Increasing resistor reliability

Engineer Live News Desk

From railways to renewable energy to marine applications and motor control, resistors are an essential component of many electrical and mechanical systems. But failing to keep your resistors in good condition can threaten their reliability, resulting in reduced functionality and safety issues. Here, Mike Torbitt, managing director of resistor manufacturer Cressall, offers advice on how to extend resistor lifespan.

Resistor technology is constantly evolving, with innovation in materials and design leading to improved performance and new industry applications. Without these components, many of the renewable technologies needed to meet net-zero targets would be unviable. For example, dynamic braking resistors (DBRs) safeguard battery electric vehicle (BEV) engines that use regenerative braking systems, by dissipating surplus electrical energy as heat. Likewise, DBRs also support energy output in renewable applications such as tidal power, wind turbines and motorised solar panels.
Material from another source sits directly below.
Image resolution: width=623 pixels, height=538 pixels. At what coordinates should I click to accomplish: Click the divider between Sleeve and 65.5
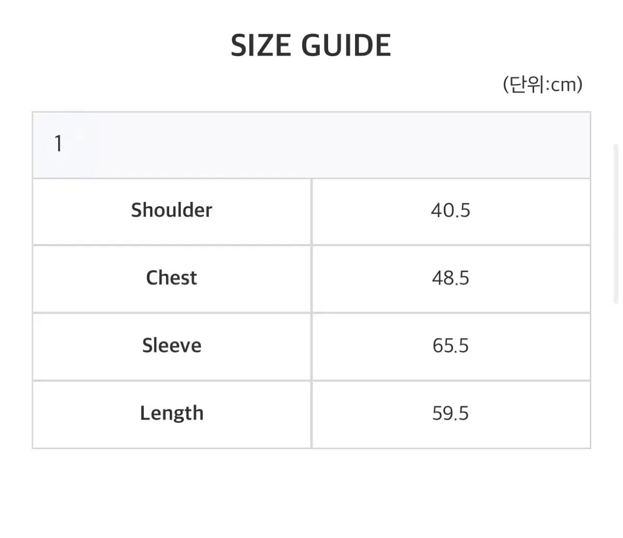[x=312, y=346]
However, damaged resistors put strain on the entire system, risking decreased efficiency and reduced lifespan for both the resistor and other components. A damaged resistor may experience a reduction in its stated resistance value, which takes it beyond the specified tolerance range. This means that under normal operating conditions, the resistor will not be able to regulate electricity flow effectively. Reduced resistance often results in voltage spikes and in some cases, complete circuit failure. In high-voltage and high-power applications, these failures can have serious consequences, causing safety hazards such as electric shocks and even fires. Understanding the key reasons behind resistor degradation allows you to safeguard your application against them and extend resistor lifespan.

Keeping dry

Data from HSB shows that moisture is responsible for 17.4% of electrical failures, making it the second biggest cause after loose connections. Moisture presents a particular challenge in tidal and maritime applications, as the chlorides present in seawater can corrode and damage the resistor. Selecting the right material for your resistor is essential in protecting it against saltwater corrosion. Opting for a resistor that is manufactured from 316-grade stainless steel offers better resistance to chlorides when compared with other materials, due to its chromium content of over 10.5%. Not only can a higher grade of steel protect the resistor against saltwater damage, but it is also preferable for systems that will be exposed to other harsh chemicals such as chlorine and acids.
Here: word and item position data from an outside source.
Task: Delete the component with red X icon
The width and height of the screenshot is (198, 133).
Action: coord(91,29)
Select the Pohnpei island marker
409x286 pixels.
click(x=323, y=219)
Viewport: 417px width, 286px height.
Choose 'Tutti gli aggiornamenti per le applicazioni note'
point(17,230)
Electrical enclosures are also an important consideration in reducing moisture exposure. The IP system, where the first digit refers to dust protection and the second to liquids, allows you to choose an appropriate level of defence against moisture. The higher the second digit, the higher the level of protection against liquids it offers. Although corrosion often takes place in more gruelling environments, it can also occur in land-based applications. Ensuring resistors are stored in a clean and dry environment before they are used within an application is essential to tackling this issue.

Handling the heat

When a resistor becomes coated in dust or dirt, it is more prone to overheating due to a compromised ability to dissipate heat effectively. Overheating can damage the resistor’s internal components and presents a fire risk. This thermal stress can in turn lead to mechanical stress, wherein the resistor becomes worn due to excessive strain. Mechanical stress can be decreased by avoiding excessive bending or tension on resistor leads when assembling the system.
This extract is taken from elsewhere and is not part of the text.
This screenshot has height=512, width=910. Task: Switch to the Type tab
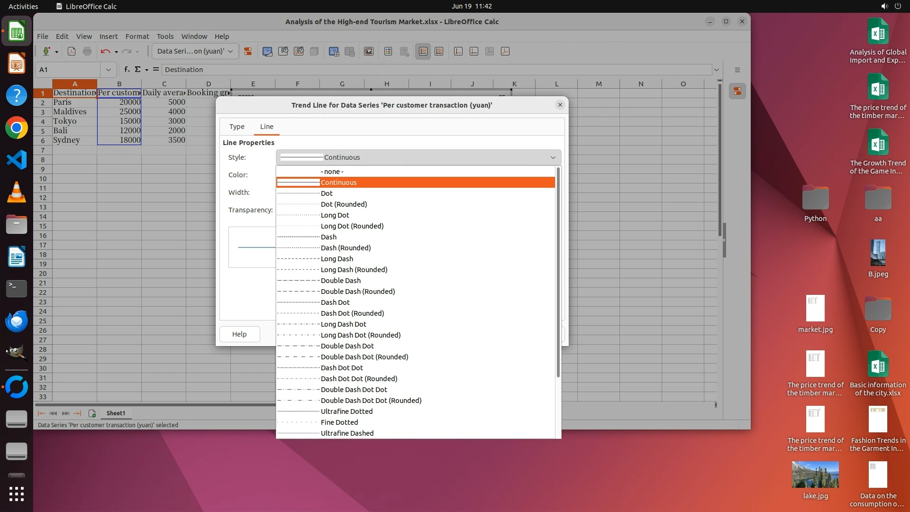point(237,127)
Another way of preventing overheating is by making sure your resistor’s cooling system is up to scratch. The principal methods of dissipating heat are water cooling and convection cooling, which is also known as air cooling. The two types of convection cooling — natural and forced convection — require minimal maintenance and are cost-effective to run. However, the bulkiness of the fans used means they are not suitable for space-limited applications. Additionally, a fan’s reliance on ambient temperatures reduces its effectiveness in warmer environments, putting resistors at greater risk of overheating. Water cooling not only requires less space and energy, but it also offers a more efficient solution for dissipating heat in applications with high continuous power requirements. Since liquid has a higher density than air, it also has a higher capacity for carrying heat.

Maintenance matters

While equipping your resistors with the right protection is essential, the importance of proactive maintenance in extending their lifespan should not be overlooked. Even well-protected systems can encounter dust and particulate contamination during their lifetime. Scheduling regular inspections of your setup allows you to identify early signs of moisture, dust or dirt, and mitigate any risks to the lifespan and performance of your resistors. The proactive maintenance routine should include removing any particulates that have accumulated on the resistor, using a suitably designed brush or air cleaning method. Additionally, you should continually monitor the operating environment and temperature of your application to ensure that the protection you have put in place is effective in safeguarding against damage.

Particularly important for custom resistors that employ a unique design or engineering technique, the financial and time investment of recommissioning, designing and delivering a replacement is something end-users wish to avoid if at all possible. Cressall offers a complementary maintenance service with the purchase of all of its off-the-shelf and custom resistors, extending their working life and overcoming the hassle of replacing and giving its customers peace of mind that their resistor will remain operational for years to come.

Ignoring the need to maintain resistors not only worsens their performance but can affect the safety and functionality of the entire system. Putting the right systems in place and undertaking regular proactive maintenance ensures resistors work effectively now and well into the future.